Konten ini merupakan kerja sama dengan Kompasiana, setiap artikel menjadi tanggung jawab penulis dan tidak mewakili pandangan redaksi Kompas.com
Seiring perkembangan teknologi, kini nasabah perbankan dapat melakukan transfer uang hanya lewat ponsel. Bahkan, membuka rekening baru maupun mencetak laporan transaksi pun juga dapat melalui aplikasi. Selain itu, setor uang maupun tarik tunai juga dapat dilakukan melalui mesin ATM.
Memang tidak dipungkiri, digitalisasi perbankan kini semakin mempermudah nasabahnya. Namun bagaimana dengan tingkat keamanannya?
Menurut sudut pandang pribadi, saya tidak ambil pusing dengan keamanannya, karena itu adalah tanggung jawab perbankan dan juga institusi keuangan yang mengimplementasikan fintech (financial technology). Sebab, nasabah hanya pengguna produk, sedangkan yang memiliki produk adalah perbankan. Jadi, jika produk tidak aman digunakan, sudah semestinya produk tersebut tidak ditawarkan ke masyarakat.
Dalam regulasi fintech, bank digital tidak bisa begitu saja meluncurkan sebuah produk untuk ditawarkan kepada masyarakat tanpa jaminan keamanan dana nasabah dan transaksi-transaksi yang dilakukan oleh nasabah. Jika itu terjadi, tentu saja masyarakat berhak menuntut.

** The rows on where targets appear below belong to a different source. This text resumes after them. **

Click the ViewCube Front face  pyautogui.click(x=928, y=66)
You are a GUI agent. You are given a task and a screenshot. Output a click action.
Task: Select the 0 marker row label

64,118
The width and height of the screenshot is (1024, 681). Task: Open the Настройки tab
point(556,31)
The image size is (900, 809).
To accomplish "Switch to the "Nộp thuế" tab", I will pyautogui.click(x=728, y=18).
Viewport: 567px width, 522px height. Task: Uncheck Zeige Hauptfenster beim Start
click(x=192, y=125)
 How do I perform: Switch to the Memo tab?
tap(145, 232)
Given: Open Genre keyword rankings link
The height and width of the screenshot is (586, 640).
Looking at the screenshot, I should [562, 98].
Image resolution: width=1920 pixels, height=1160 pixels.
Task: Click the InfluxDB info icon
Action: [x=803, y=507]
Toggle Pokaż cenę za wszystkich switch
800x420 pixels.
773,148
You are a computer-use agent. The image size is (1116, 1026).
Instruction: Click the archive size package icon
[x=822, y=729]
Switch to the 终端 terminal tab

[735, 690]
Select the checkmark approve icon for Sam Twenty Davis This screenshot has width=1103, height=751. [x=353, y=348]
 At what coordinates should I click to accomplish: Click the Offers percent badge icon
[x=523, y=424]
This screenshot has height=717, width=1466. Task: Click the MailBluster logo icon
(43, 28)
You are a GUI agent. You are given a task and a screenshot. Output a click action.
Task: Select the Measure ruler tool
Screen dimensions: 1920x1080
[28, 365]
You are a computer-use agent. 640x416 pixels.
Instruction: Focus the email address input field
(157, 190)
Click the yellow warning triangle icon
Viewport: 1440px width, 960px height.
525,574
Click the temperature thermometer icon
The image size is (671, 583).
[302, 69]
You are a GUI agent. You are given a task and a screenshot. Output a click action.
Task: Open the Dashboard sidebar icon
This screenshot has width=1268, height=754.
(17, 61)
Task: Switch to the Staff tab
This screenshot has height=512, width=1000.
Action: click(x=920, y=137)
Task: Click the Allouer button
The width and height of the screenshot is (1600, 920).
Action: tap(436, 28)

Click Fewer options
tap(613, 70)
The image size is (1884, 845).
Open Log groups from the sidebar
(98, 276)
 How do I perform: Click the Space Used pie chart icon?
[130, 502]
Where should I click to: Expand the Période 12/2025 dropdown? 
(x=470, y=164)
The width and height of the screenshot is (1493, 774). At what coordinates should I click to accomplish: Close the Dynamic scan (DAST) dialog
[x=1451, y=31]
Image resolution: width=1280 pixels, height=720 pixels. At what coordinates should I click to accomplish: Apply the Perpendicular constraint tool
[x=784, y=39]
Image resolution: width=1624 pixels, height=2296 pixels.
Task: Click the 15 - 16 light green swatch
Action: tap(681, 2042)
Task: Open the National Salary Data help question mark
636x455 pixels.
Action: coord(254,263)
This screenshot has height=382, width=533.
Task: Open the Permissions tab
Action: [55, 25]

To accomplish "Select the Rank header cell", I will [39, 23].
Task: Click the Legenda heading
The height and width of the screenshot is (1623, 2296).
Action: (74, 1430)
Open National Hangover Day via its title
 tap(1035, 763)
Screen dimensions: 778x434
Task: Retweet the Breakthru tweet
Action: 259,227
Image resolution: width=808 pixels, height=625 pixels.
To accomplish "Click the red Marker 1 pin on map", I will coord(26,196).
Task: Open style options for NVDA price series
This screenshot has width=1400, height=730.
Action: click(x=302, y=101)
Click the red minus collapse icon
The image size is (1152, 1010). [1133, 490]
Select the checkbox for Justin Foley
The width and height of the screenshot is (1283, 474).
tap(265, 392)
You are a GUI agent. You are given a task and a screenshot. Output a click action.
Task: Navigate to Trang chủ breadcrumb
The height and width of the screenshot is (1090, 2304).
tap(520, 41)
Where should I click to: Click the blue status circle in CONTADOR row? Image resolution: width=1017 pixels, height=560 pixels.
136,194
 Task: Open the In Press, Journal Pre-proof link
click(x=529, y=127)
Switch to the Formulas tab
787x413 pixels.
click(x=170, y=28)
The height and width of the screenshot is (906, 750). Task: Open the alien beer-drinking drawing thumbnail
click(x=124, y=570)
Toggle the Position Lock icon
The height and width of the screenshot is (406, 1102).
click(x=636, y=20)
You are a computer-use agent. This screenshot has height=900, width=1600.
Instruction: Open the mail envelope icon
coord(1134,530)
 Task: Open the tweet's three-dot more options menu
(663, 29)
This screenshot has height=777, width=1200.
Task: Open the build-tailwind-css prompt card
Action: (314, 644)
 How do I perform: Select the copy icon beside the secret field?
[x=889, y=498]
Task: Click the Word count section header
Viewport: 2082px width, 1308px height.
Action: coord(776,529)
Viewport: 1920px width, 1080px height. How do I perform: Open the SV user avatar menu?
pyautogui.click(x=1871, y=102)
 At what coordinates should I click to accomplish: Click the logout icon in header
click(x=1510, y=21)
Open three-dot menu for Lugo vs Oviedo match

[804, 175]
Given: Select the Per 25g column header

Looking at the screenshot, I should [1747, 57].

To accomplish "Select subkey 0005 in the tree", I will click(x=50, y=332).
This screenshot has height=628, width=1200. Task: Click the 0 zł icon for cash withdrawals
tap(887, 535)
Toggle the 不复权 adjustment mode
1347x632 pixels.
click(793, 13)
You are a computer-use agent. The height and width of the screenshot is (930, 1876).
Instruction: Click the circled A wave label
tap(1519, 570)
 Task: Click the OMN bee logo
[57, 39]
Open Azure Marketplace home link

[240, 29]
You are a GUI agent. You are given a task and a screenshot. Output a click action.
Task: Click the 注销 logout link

Sebagai contoh, ketika menjadi nasabah sebuah bank digital, maka dia menyetor sejumlah dana. Dana itu dapat ditarik dan dipindahbukukan hanya atas perintah nasabah. Tanpa perintah nasabah, maka transaksi tidak sah. Perintah ini dapat diberikan via aplikasi atau datang langsung ke bank dengan mengisi formulir yang sesuai.
Apapun cara yang dipakai, sudah mutlak ada bukti “perintah” melakukan transaksi. Jika melalui aplikasi, maka ada pencatatan transakdi di database, dan nasabah mendapatkan bukti transaksi yang dapat diunduh atau dilihat pada menu terkait. Jika ternyata ada transaksi tarikan dana tetapi bukti penarikan tidak ada, maka bisa dikatakan kesalahan ada pada bank.
Sekalipun nasabah lama tidak mencetak laporan transaksi, hal seperti itu tetap tidak dapat dibenarkan. Menurut saya, seharusnya pihak yang mengawasi operasional institusi keuangan di suatu negara juga harus bertanggung jawab. Karena mereka berperan meloloskan peluncuran suatu produk fintech tanpa pengawasan.
Contoh lain, transaksi online menggunakan kartu kredit atau debit, selalu meminta CVV atau kode tiga digit yang ada di bagian belakang kartu. Jika kemudian setelah melakukan suatu transaksi online, dana kita di bank langsung kebobolan atau kartu kredit tiba-tiba dipakai orang lain untuk bertransaki, kemungkinan besar ada yang salah dengan aplikasi pembayarannya.
Dalam hal seperti ini, jika terbukti pihak bank menyalin dan menyimpan data kartu secara lengkap termasuk CVV sehingga karyawan banknya dapat membaca informasi kartu secara lengkap, bank tersebut akan mendapatkan sanksi karena hal itu merupakan pelanggaran.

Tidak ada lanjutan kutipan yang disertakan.